Man gave up the illusion of a fatherly God as a parental helper – but he gave up also the true aims of all great humanistic religions: overcoming the limitations of an egotistical self, achieving love, objectivity, and humility and respecting life so that the aim of life is living itself, and man becomes what he potentially is. These were the aims of the great Western religions, as they were the aims of the great Eastern religions. The East, however, was not burdened with the concept of a transcendent father – saviour in which the monotheistic religions expressed their longings. Taoism and Buddhism had a rationality and realism superior to that of Western religions. They could see man realistically and objectively, having nobody but the ‘awakened’ ones to guide him, and being able to be guided because each man has within himself the capacity to awake and be enlightened.
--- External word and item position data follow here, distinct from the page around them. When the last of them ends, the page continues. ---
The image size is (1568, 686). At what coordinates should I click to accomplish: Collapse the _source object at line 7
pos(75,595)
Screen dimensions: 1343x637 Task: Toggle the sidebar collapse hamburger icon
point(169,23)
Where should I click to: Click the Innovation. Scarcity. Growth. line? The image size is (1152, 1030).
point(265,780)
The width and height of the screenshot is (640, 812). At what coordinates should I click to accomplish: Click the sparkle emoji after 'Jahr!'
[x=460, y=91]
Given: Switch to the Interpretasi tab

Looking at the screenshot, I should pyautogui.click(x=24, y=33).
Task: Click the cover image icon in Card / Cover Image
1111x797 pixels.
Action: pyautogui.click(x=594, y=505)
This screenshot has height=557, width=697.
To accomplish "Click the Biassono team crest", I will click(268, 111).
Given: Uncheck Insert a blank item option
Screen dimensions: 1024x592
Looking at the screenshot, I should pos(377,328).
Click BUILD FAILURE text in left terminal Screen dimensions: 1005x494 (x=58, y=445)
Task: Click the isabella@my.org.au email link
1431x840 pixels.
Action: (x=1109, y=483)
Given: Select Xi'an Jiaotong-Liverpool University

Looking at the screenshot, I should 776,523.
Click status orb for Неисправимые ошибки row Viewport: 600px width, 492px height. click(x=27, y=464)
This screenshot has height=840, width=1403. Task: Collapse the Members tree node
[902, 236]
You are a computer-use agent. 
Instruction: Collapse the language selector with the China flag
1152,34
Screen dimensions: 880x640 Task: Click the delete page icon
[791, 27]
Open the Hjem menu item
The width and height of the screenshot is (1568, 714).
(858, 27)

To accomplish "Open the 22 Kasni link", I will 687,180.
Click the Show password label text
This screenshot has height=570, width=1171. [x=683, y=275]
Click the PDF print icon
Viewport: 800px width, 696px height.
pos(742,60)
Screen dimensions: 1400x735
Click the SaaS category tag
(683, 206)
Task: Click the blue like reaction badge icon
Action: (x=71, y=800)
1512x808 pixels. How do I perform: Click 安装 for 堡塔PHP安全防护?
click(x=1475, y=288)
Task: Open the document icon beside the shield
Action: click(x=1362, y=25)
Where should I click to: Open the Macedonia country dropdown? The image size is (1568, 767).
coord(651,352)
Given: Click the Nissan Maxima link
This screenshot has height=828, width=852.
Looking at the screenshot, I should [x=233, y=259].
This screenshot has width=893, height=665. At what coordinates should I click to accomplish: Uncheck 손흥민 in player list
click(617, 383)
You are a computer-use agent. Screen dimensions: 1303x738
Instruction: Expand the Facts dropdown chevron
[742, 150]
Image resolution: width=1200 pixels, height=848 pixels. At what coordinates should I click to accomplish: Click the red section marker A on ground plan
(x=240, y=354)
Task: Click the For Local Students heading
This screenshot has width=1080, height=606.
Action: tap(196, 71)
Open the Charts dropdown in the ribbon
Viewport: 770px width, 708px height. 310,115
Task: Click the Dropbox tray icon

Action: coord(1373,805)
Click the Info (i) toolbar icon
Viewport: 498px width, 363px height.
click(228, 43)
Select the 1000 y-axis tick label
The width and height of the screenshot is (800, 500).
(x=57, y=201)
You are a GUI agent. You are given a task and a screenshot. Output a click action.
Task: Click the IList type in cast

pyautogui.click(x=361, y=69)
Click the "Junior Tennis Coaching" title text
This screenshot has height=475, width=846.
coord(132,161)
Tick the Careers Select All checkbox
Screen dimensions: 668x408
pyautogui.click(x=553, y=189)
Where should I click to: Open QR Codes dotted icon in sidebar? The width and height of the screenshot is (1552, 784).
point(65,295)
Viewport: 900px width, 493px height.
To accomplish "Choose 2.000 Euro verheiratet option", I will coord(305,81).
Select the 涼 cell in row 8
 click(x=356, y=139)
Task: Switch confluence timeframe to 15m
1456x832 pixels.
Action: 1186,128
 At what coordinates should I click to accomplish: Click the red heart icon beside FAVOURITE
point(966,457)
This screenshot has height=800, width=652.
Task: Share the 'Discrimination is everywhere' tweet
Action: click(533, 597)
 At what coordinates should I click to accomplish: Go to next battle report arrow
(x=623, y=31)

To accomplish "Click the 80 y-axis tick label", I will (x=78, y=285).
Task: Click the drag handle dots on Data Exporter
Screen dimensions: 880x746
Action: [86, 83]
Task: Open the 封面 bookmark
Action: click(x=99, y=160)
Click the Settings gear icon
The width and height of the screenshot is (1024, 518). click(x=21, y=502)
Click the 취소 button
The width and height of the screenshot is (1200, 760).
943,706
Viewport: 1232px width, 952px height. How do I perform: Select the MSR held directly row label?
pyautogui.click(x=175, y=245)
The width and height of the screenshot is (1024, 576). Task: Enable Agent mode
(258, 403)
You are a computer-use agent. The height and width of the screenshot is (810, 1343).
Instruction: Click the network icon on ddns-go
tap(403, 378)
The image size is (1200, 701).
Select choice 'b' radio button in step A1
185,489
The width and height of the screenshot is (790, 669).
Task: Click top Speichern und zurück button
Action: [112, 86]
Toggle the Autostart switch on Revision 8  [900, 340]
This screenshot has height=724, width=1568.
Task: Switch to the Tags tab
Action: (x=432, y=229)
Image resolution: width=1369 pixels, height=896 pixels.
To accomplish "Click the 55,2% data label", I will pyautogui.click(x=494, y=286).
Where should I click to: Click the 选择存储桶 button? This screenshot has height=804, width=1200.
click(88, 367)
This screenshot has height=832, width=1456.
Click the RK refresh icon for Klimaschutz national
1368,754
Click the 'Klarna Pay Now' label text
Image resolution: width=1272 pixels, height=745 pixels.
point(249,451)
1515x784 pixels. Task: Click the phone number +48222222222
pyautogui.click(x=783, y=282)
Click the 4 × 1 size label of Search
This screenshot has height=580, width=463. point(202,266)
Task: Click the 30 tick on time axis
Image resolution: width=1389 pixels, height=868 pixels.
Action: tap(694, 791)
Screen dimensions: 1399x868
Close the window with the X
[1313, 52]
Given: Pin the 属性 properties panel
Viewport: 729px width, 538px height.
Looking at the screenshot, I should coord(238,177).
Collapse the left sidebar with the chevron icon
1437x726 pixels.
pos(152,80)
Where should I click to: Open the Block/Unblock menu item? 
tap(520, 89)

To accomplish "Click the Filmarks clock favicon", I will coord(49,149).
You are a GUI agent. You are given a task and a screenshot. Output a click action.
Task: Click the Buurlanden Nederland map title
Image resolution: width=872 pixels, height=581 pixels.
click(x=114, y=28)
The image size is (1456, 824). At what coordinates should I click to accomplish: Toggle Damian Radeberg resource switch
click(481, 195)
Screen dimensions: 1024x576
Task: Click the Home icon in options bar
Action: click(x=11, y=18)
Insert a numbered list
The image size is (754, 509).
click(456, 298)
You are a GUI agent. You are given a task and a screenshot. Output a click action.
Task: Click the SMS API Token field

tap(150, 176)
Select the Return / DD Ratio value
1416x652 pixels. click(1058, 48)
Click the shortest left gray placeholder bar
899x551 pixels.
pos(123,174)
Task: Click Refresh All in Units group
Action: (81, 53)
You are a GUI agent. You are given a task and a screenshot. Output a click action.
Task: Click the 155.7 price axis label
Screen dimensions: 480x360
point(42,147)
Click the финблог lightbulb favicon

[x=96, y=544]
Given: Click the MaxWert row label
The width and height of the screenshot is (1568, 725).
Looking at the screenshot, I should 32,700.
This is precisely the reason why Eastern religious thought, Taoism and Buddhism – and their blending in Zen Buddhism* (The Japanese meditation tradition) assume such importance for the West today. Zen Buddhism helps man to find an answer to the question of his existence, an answer which is essentially the same as that given in the Judaeo-Christian tradition, and yet which does not contradict the rationality, realism, and independence which are modern man’s precious achievements. Paradoxically, Eastern religious thought turns out to be more congenial to Western rational thought than does Western religious thought itself.